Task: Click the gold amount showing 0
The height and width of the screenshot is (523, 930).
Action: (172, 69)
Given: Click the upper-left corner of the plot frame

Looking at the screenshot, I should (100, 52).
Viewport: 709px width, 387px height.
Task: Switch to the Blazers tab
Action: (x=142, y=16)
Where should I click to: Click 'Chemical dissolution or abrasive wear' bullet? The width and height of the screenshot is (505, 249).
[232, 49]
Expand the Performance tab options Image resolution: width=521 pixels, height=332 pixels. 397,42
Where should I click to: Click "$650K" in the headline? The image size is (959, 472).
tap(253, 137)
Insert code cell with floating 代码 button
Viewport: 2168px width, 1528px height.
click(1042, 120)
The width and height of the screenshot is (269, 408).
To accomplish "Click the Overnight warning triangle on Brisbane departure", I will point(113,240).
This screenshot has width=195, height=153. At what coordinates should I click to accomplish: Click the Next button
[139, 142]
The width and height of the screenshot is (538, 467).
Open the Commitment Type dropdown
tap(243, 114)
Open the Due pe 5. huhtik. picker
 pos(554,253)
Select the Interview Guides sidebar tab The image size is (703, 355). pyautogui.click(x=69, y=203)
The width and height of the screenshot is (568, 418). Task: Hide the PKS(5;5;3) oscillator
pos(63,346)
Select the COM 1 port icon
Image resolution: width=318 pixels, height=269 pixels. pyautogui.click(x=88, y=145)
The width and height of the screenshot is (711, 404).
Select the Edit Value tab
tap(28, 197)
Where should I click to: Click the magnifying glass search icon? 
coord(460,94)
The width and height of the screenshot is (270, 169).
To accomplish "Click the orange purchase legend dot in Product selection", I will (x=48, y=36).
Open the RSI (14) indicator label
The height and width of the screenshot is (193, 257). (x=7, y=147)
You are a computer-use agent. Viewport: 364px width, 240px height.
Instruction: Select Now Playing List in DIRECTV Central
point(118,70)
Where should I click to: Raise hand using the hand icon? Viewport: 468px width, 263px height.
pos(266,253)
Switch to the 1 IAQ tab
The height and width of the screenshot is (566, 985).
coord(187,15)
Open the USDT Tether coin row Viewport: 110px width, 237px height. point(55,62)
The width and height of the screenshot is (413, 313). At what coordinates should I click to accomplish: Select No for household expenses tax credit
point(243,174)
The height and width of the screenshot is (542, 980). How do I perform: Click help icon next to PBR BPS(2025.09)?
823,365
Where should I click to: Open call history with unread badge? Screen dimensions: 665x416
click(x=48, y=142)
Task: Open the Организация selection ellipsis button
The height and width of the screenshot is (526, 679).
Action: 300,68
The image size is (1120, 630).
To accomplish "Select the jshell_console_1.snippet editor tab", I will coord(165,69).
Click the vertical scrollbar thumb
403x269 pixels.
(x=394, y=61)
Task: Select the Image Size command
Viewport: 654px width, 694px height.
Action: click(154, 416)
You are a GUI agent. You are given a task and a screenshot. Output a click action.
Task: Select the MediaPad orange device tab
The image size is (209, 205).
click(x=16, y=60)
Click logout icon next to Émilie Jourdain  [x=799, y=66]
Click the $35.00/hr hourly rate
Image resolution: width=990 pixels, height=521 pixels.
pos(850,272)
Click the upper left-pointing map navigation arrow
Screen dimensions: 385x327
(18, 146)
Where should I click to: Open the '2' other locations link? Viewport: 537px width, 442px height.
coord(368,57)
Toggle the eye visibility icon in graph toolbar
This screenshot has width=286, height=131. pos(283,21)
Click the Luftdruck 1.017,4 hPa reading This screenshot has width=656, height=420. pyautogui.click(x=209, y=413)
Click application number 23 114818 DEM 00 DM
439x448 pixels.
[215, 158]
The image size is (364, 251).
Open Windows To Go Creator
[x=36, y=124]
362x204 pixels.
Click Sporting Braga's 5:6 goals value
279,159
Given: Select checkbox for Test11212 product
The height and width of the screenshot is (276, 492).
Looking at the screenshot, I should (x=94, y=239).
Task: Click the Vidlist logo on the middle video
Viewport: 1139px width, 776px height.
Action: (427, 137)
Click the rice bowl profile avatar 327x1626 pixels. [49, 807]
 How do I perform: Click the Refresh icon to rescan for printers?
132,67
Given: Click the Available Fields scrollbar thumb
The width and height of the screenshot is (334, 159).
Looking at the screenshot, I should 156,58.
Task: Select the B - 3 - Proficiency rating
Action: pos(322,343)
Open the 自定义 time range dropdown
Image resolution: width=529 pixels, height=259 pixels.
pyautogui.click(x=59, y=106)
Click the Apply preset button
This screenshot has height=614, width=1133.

-.-.-

> What you need to do:
Reproduce every row above without changing anything.

> Result of the task:
Task: Click the gold amount showing 0
The height and width of the screenshot is (523, 930).
Action: (172, 69)
Given: Click the upper-left corner of the plot frame

Looking at the screenshot, I should (100, 52).
Viewport: 709px width, 387px height.
Task: Switch to the Blazers tab
Action: (x=142, y=16)
Where should I click to: Click 'Chemical dissolution or abrasive wear' bullet? The width and height of the screenshot is (505, 249).
[232, 49]
Expand the Performance tab options Image resolution: width=521 pixels, height=332 pixels. 397,42
Where should I click to: Click "$650K" in the headline? The image size is (959, 472).
tap(253, 137)
Insert code cell with floating 代码 button
Viewport: 2168px width, 1528px height.
click(1042, 120)
The width and height of the screenshot is (269, 408).
To accomplish "Click the Overnight warning triangle on Brisbane departure", I will point(113,240).
This screenshot has width=195, height=153. At what coordinates should I click to accomplish: Click the Next button
[139, 142]
The width and height of the screenshot is (538, 467).
Open the Commitment Type dropdown
tap(243, 114)
Open the Due pe 5. huhtik. picker
 pos(554,253)
Select the Interview Guides sidebar tab The image size is (703, 355). pyautogui.click(x=69, y=203)
The width and height of the screenshot is (568, 418). Task: Hide the PKS(5;5;3) oscillator
pos(63,346)
Select the COM 1 port icon
Image resolution: width=318 pixels, height=269 pixels. pyautogui.click(x=88, y=145)
The width and height of the screenshot is (711, 404).
Select the Edit Value tab
tap(28, 197)
Where should I click to: Click the magnifying glass search icon? 
coord(460,94)
The width and height of the screenshot is (270, 169).
To accomplish "Click the orange purchase legend dot in Product selection", I will (x=48, y=36).
Open the RSI (14) indicator label
The height and width of the screenshot is (193, 257). (x=7, y=147)
You are a computer-use agent. Viewport: 364px width, 240px height.
Instruction: Select Now Playing List in DIRECTV Central
point(118,70)
Where should I click to: Raise hand using the hand icon? Viewport: 468px width, 263px height.
pos(266,253)
Switch to the 1 IAQ tab
The height and width of the screenshot is (566, 985).
coord(187,15)
Open the USDT Tether coin row Viewport: 110px width, 237px height. point(55,62)
The width and height of the screenshot is (413, 313). At what coordinates should I click to accomplish: Select No for household expenses tax credit
point(243,174)
The height and width of the screenshot is (542, 980). How do I perform: Click help icon next to PBR BPS(2025.09)?
823,365
Where should I click to: Open call history with unread badge? Screen dimensions: 665x416
click(x=48, y=142)
Task: Open the Организация selection ellipsis button
The height and width of the screenshot is (526, 679).
Action: 300,68
The image size is (1120, 630).
To accomplish "Select the jshell_console_1.snippet editor tab", I will coord(165,69).
Click the vertical scrollbar thumb
403x269 pixels.
(x=394, y=61)
Task: Select the Image Size command
Viewport: 654px width, 694px height.
Action: click(154, 416)
You are a GUI agent. You are given a task and a screenshot. Output a click action.
Task: Select the MediaPad orange device tab
The image size is (209, 205).
click(x=16, y=60)
Click logout icon next to Émilie Jourdain  [x=799, y=66]
Click the $35.00/hr hourly rate
Image resolution: width=990 pixels, height=521 pixels.
pos(850,272)
Click the upper left-pointing map navigation arrow
Screen dimensions: 385x327
(18, 146)
Where should I click to: Open the '2' other locations link? Viewport: 537px width, 442px height.
coord(368,57)
Toggle the eye visibility icon in graph toolbar
This screenshot has width=286, height=131. pos(283,21)
Click the Luftdruck 1.017,4 hPa reading This screenshot has width=656, height=420. pyautogui.click(x=209, y=413)
Click application number 23 114818 DEM 00 DM
439x448 pixels.
[215, 158]
The image size is (364, 251).
Open Windows To Go Creator
[x=36, y=124]
362x204 pixels.
Click Sporting Braga's 5:6 goals value
279,159
Given: Select checkbox for Test11212 product
The height and width of the screenshot is (276, 492).
Looking at the screenshot, I should (x=94, y=239).
Task: Click the Vidlist logo on the middle video
Viewport: 1139px width, 776px height.
Action: (427, 137)
Click the rice bowl profile avatar 327x1626 pixels. [49, 807]
 How do I perform: Click the Refresh icon to rescan for printers?
132,67
Given: Click the Available Fields scrollbar thumb
The width and height of the screenshot is (334, 159).
Looking at the screenshot, I should 156,58.
Task: Select the B - 3 - Proficiency rating
Action: pos(322,343)
Open the 自定义 time range dropdown
Image resolution: width=529 pixels, height=259 pixels.
pyautogui.click(x=59, y=106)
Click the Apply preset button
This screenshot has height=614, width=1133.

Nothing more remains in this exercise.